Certainly, the bulk of the credit goes to Bonner, who leads the league in three-point field goal percentage, but Neal has proven to be yet another find unearthed by the Spurs' front office. Between the two, as well as the typically proficient Ginobili, San Antonio has shored up the weakness that was their primary downfall in the five-game drubbing by Phoenix in the second round of last season’s playoffs.

Monday’s fourth quarter proved to be a microcosm of how that reconfigured style has devastated opponents in the campaign’s early going.

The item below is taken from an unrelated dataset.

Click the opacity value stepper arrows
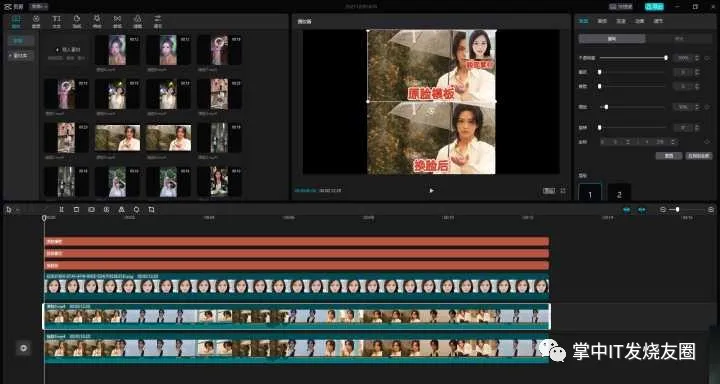697,58
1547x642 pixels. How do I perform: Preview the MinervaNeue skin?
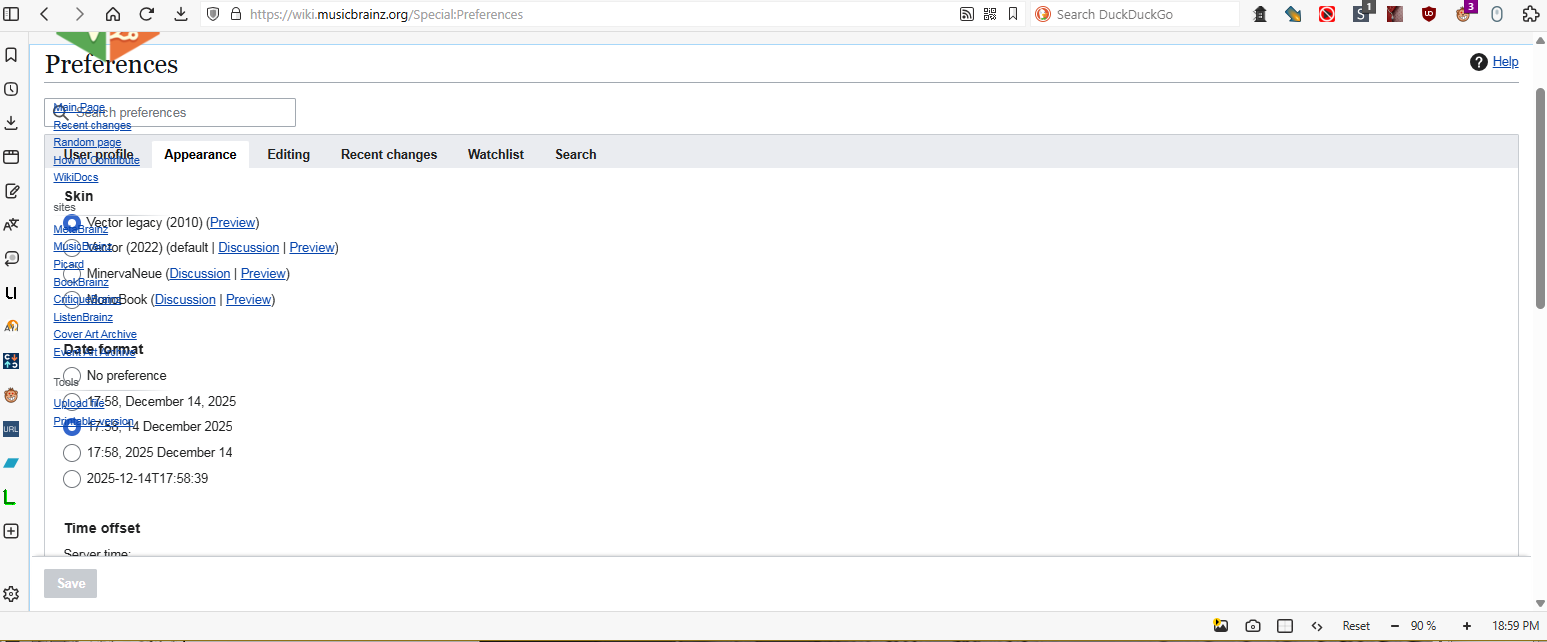click(x=264, y=274)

Trailing 77-74 entering the period, Ginobili sparked a 7-2 run that put the Spurs back on top with a slashing layup before assisting on the next two Spurs buckets. This is the type of run that has characterized San Antonio in the early going: quick, efficient and more likely to result in a net gain of six points than 16, but also much easier to replicate several times throughout a game.

Minutes later, they used a similar spurt to ice the ball game. After Bonner, Jefferson and Parker combined for the next 16 Spurs points, 12 of which come on three pointers, Parker set up a cutting Duncan for the go-ahead layup that doubled as the first points of a 7-0, two-minute long run that put the game out of reach for Orlando, and an 11-3 streak to end the game.

Given that the Magic led 95-94 as late as two minutes, thirty seconds remaining in the game, the final run was nothing short of dominant and, after an early part of the schedule that raised questions about whether the aging Spurs core could still hang with the NBA’s elite, should serve notice that the hot start is far from a mirage.

Ultimately, Monday’s win was a paradox for Spurs fans. It didn’t look like a traditional Spurs game, nor did it feel like one. But the result, and the Spurs’ perch atop the Western Conference, is all too familiar.

Whatever the case, their identity has changed. If they plan on adding to their gaudy win total, they'll have to keep it that way.